Da anni Ercole Spada lavora per una società Equa e sostenibile, soprattutto inclusiva, prima ancora che queste parole, questi concetti diventassero hashtag, parole chiave per l’accesso in un mondo molto impegnato a seguire il politicamente corretto.
Equa è una delle società di Ercole, specializzata in servizi di verifica gruppi di misura energia elettrica (la altre sono Fedra e Elettra, ndr). Ma Equa dal 2013 è anche una società modello, forse la migliore d’Italia in materia di paraciclismo. Ma andiamo con ordine.
Ercole, dalla Sardegna a Santa Cristina e Bissone, nella Bassa Padana, a 20 chilometri da Pavia: come ci arrivi?

== Dati forniti ==

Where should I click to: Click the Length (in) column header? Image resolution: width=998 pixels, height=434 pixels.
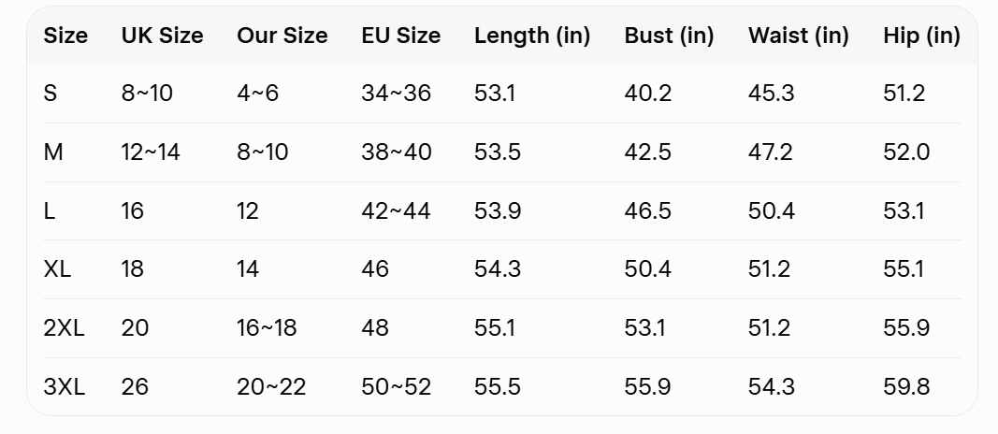click(x=531, y=36)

== Obiettivi ==
1. Secondo il testo di riferimento, da quale anno Equa è una società modello in materia di paraciclismo?
2. Trascriva fedelmente dal testo di riferimento il brano che si apre con le parole contenenti "Equa è una delle" e si chiude con "come ci arrivi?".

== Risposte ai compiti ==
1. Dal 2013.

2.
Equa è una delle società di Ercole, specializzata in servizi di verifica gruppi di misura energia elettrica (la altre sono Fedra e Elettra, ndr). Ma Equa dal 2013 è anche una società modello, forse la migliore d’Italia in materia di paraciclismo. Ma andiamo con ordine.
Ercole, dalla Sardegna a Santa Cristina e Bissone, nella Bassa Padana, a 20 chilometri da Pavia: come ci arrivi?